Attack your Quads and Strengthen your Knees with This Deep Squatting Hack
Especially if you’re a lifter with longer legs and a shorter torso (and even more so, a tall overall height), barbell back and front squats can be a real nuisance to get right. There are a few reasons why this can be the case.
Having insufficient range of motion at the shoulder joint can limit just how well you can hold the bar up in the right position on the back or front of the body. The net result of this is usually compensation down the chain and a poor quality barbell squat pattern.
Thoracic Spine Mobility
The ability for the T-spine (mid back) to properly extend and flex is a lacking portion of many lifters – short or tall. In the case of squats, insufficient T-spine extension prevents a lifter from keeping his ribcage up high which will cause a distinct “slouch” as he descends through the squat.
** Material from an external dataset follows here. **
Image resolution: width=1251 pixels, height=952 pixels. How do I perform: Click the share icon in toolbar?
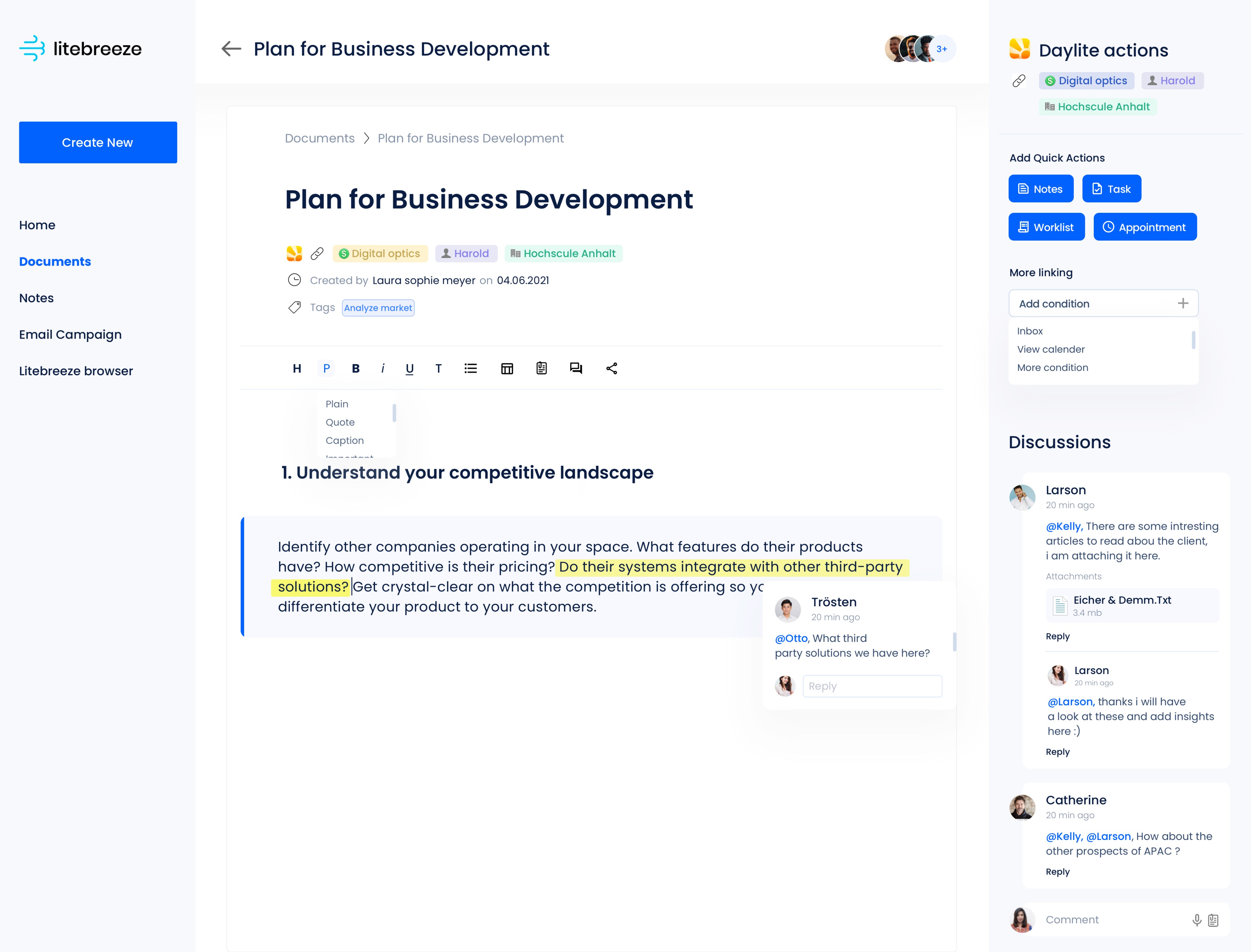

This is made worse if a) the bar is heavy and b) the squatting variation chosen is the front squat. The elbows won’t stay up for a proper rack position, and there will be unwanted stress placed on the mid back region due to the poor starting point.
The ability for the shin to travel forward so the knee passes over the toes is integral to a tall and long legged lifter when it comes to achieving proper squat geometry and good depth. Especially when a lifter wants to increase his quad activity, things become nearly exclusively contingent on how far beyond the toes the knees can safely travel.
What People Think is the Answer
A common solution people reach for is that of elevating the heels using small plates or dumbbell handles. A lifter may be able to get more range of motion compared to a regular squat by doing this, but since the toes will still be on flat ground, this creates more stretching of the plantar fascia and ligaments of the foot, and will end up frustrating them at heavier loads.
Enter the Heels Elevated Dumbbell Squat
The heels elevated dumbbell squat should be a staple in lower body training for tall and long-legged lifters for a very important reason.
As you can see, I’ve got my feet on a wedge or slant board that exceeds the wedge angle of a typical Olympic lifting shoe or a couple of plates. This allows my knees to travel far forward over the toes, which blasts the quadriceps while keeping the torso vertical. These are a smart choice for lifters who struggle with front squats due to poor rack positioning or kyphosis – especially as the arms get to stay comfortably by the sides. More importantly, many lifters struggle to achieve enough dorsiflexion to make squat patterns a true quad builder (due to insufficient knee flexion and overall range). Using an aggressive heel wedge or slant board like this creates a surplus of dorsiflexion to be attained, making it easier to achieve the correct geometry. This can be a game-changer for your quad growth. All I did for this wedge is take a wobble board and prop it up securely by placing two hex dumbbells behind it, lengthwise. If you have access to some form of sturdy wood plank(s), it’s quite easy to makeshift a wedge in a similar fashion, given your gym doesn’t carry the real thing. Alternatively, order one online – they’re not hard to find.
Heels Elevated Dumbbell Squat: Coaching Cues
- Set up your wedge or makeshift wedge in a clear space, and make sure it’s sturdy. Place the dumbbells close to the wedge
- Stand right in front of the wedge, and pick up the dumbbells. Step back on to the wedge, making sure both full feet are on the wedge. Your toes shouldn’t be hanging off.
- It’s okay to assume a duck footed stance (heels together, toes outward). This will set you up for a great hit for the quads.
- Keeping the torso vertical, squat down. Allow the knees to travel forward and press hard into the wedge with your full foot. Hold the dumbbells by your sides and keep the arms long the entire time. It’s okay if they drift slightly forward toward the bottom of each rep.
- Aim for sets of 12-20 reps. These work best when the legs are already pre-fatigued from other lifts in your lower body workout.